*** DATA IN THIS EXERCISE Section Begins ***
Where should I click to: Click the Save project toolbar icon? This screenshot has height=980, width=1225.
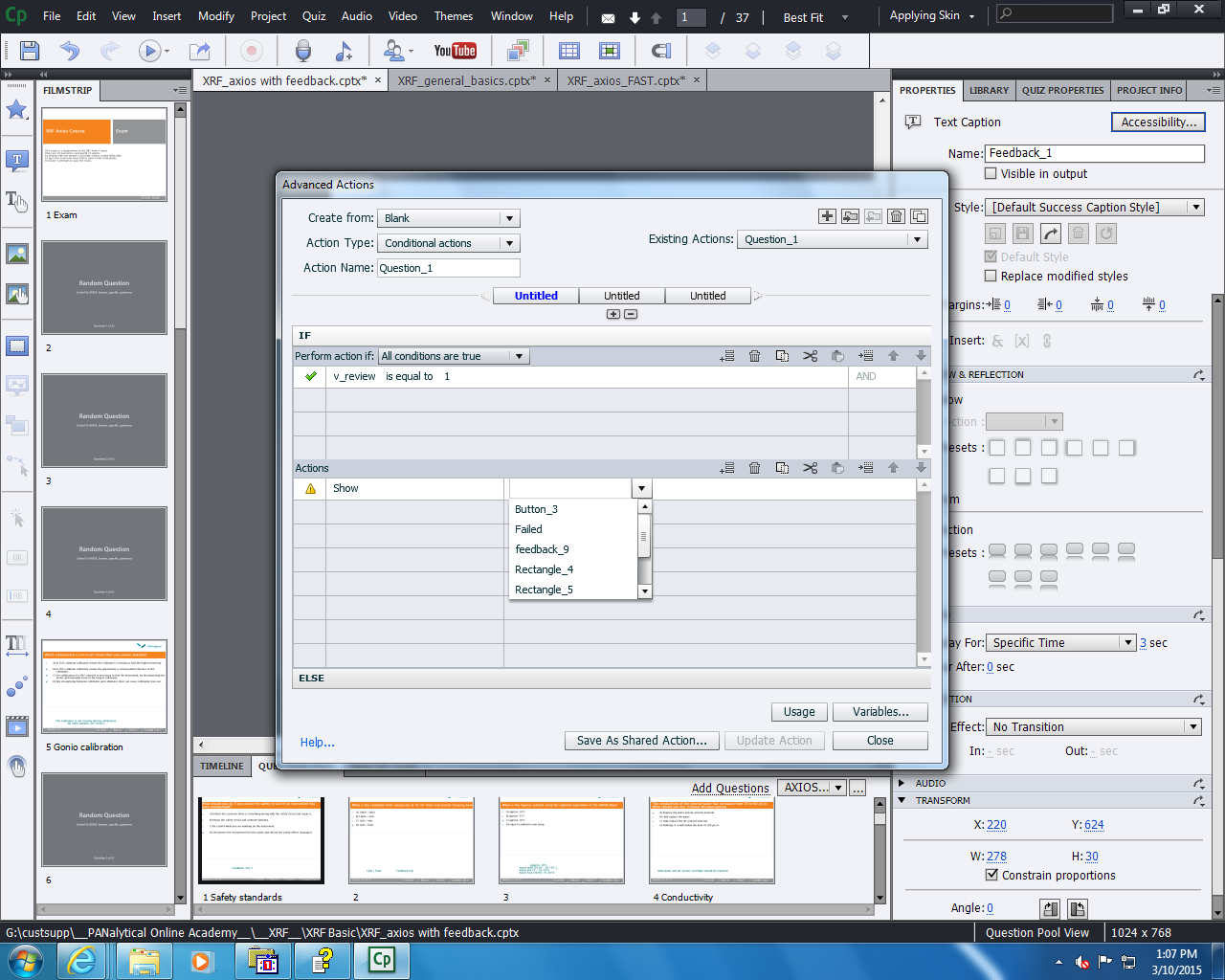pos(30,51)
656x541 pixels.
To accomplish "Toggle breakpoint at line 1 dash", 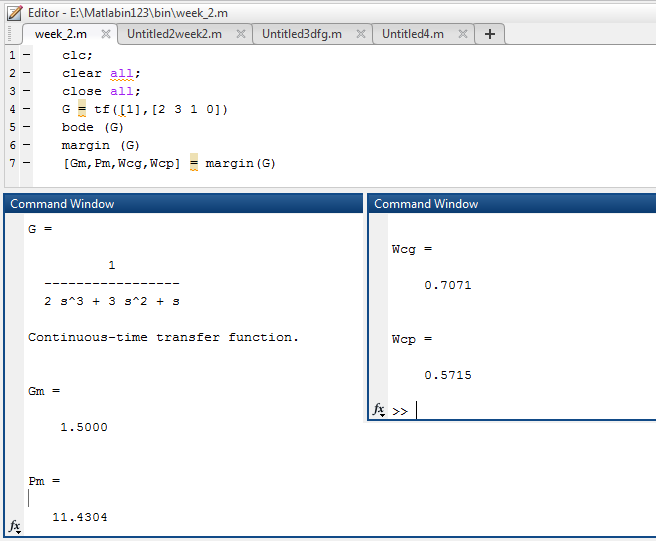I will (x=26, y=55).
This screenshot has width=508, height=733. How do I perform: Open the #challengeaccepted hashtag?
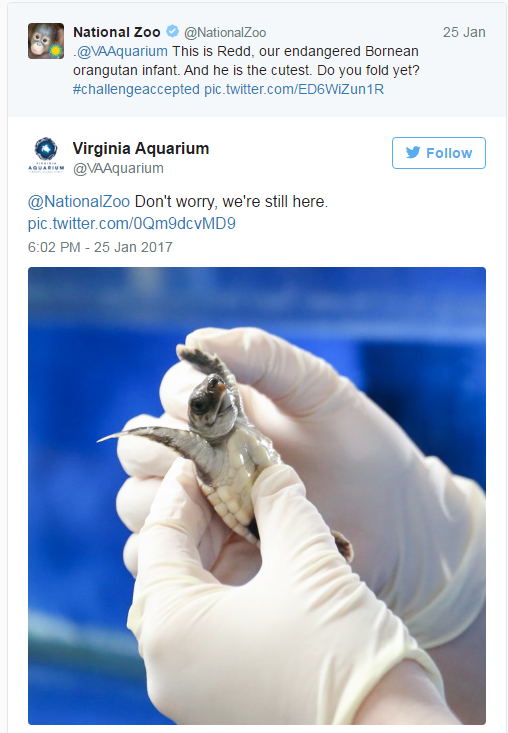click(x=136, y=89)
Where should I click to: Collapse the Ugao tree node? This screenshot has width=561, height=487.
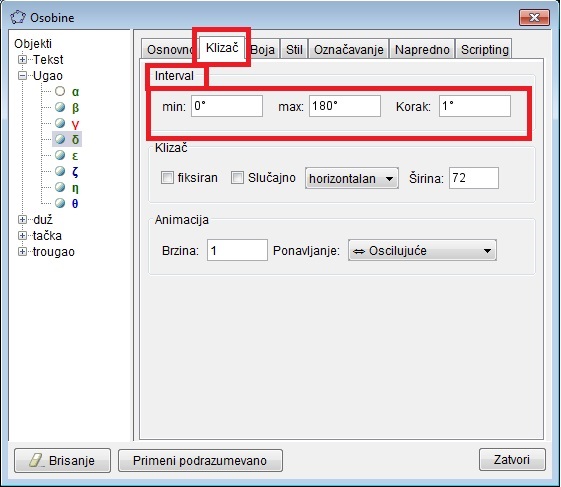click(x=22, y=76)
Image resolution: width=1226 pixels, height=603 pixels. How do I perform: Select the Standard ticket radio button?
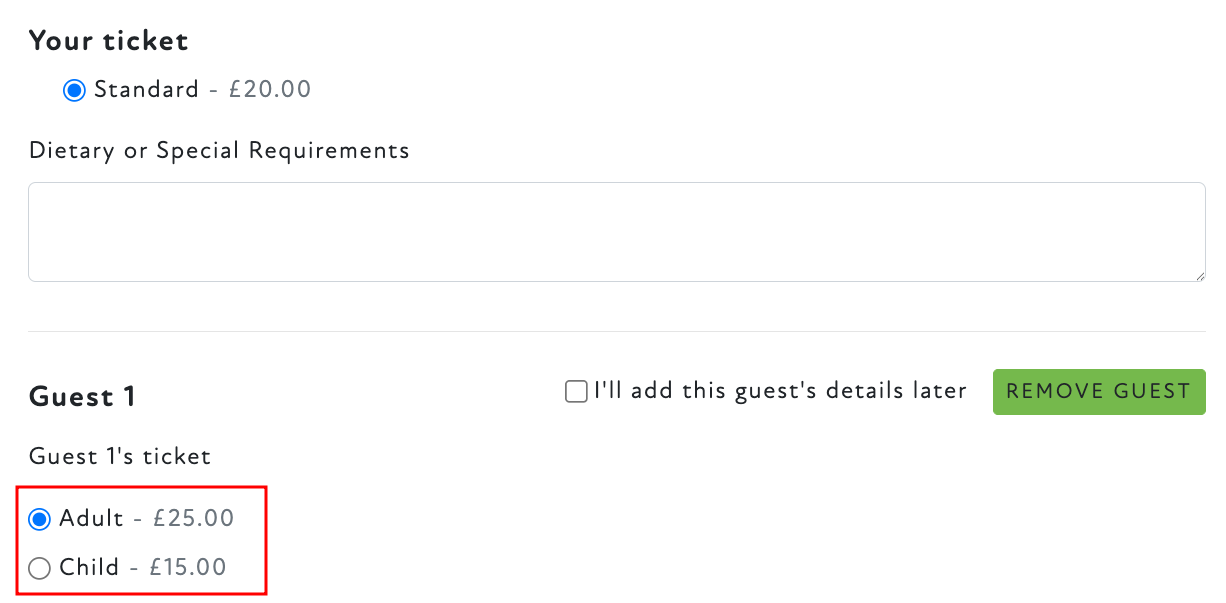coord(74,90)
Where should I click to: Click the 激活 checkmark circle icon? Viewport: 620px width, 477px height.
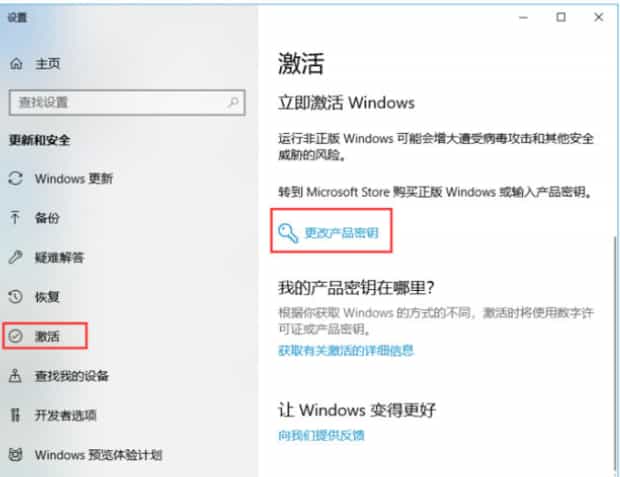click(15, 336)
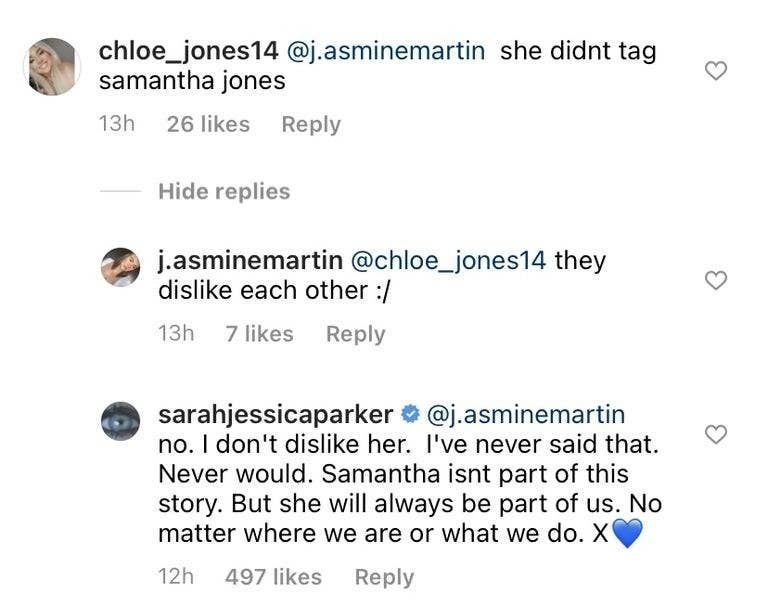Tap @j.asminemartin mention in Sarah's reply
768x605 pixels.
tap(525, 414)
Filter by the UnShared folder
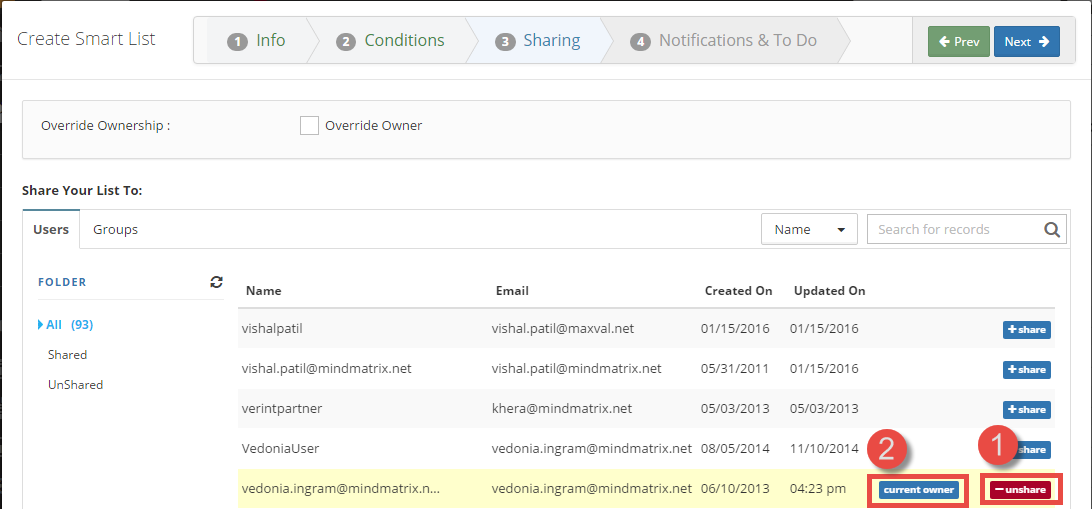Viewport: 1092px width, 520px height. point(75,385)
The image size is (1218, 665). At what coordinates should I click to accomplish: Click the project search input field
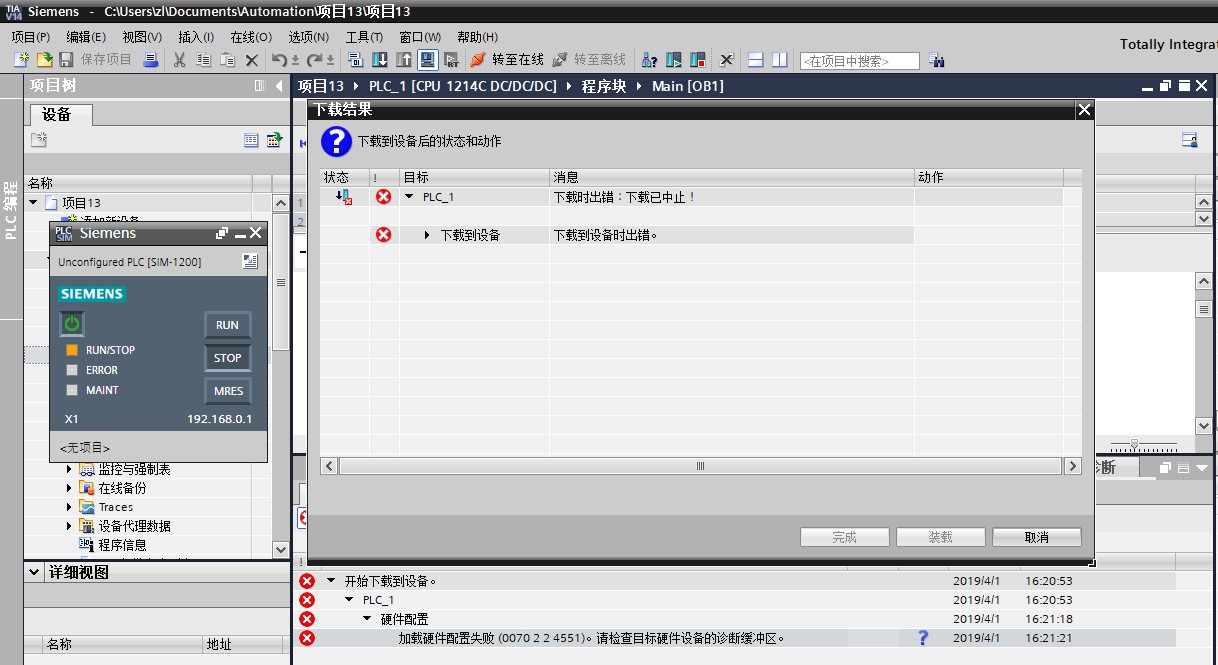tap(859, 61)
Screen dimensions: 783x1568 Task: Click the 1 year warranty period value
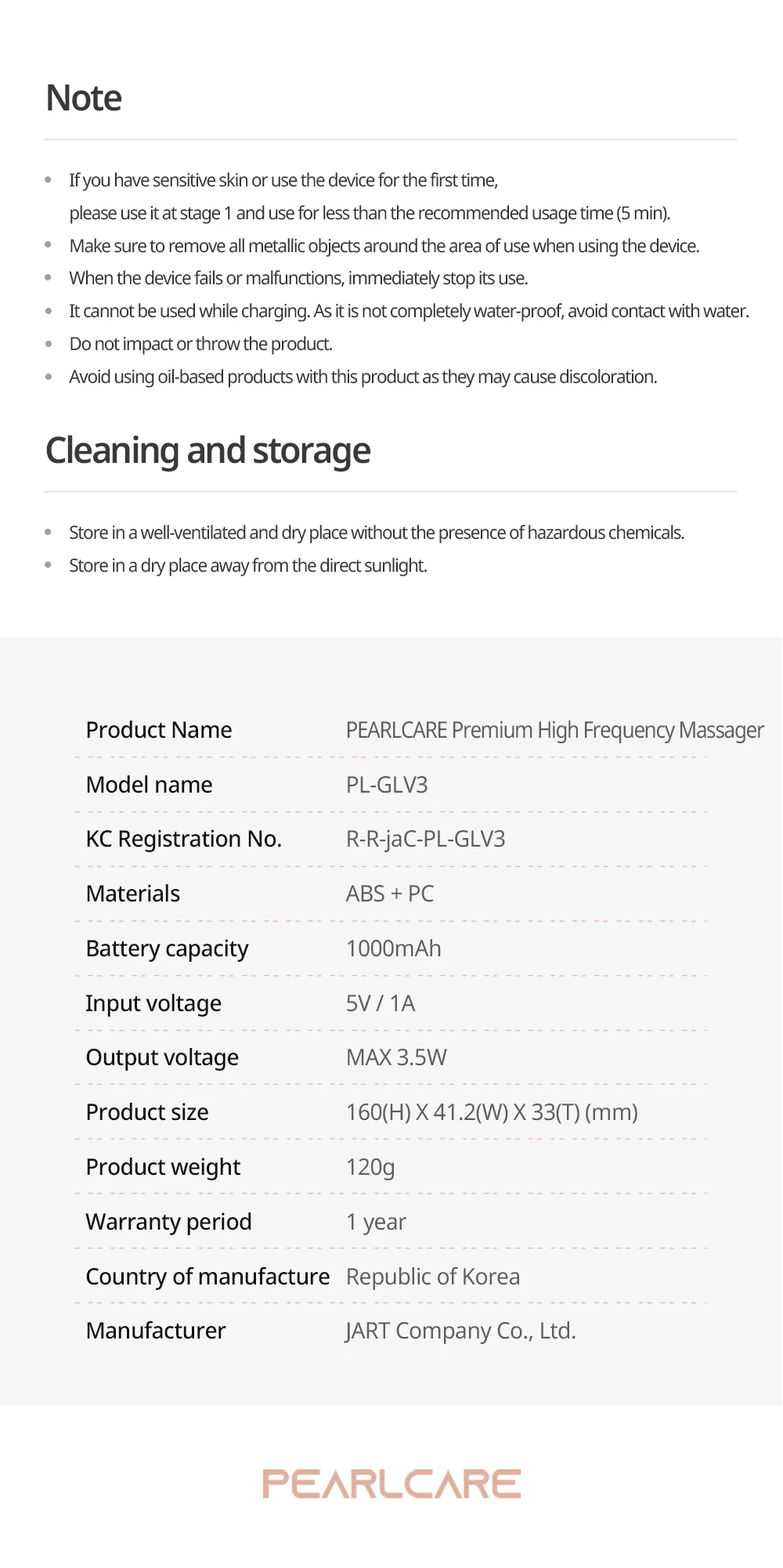coord(376,1222)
*** DATA IN THIS EXERCISE Section Ends ***
▶ REQUIREMENT:
Extract, word for word, each line from the one that contains "Where should I click to: Click the 激活" through the final line of the data above. Leave the pictures out.

▶ RESPONSE BOX:
Where should I click to: Click the 激活 checkmark circle icon? Viewport: 620px width, 477px height.
click(15, 336)
Tap @j.asminemartin mention in Sarah's reply
768x605 pixels.
tap(525, 414)
Filter by the UnShared folder
Viewport: 1092px width, 520px height. point(75,385)
The image size is (1218, 665). At what coordinates should I click to accomplish: Click the project search input field
tap(859, 61)
Screen dimensions: 783x1568 Task: Click the 1 year warranty period value
coord(376,1222)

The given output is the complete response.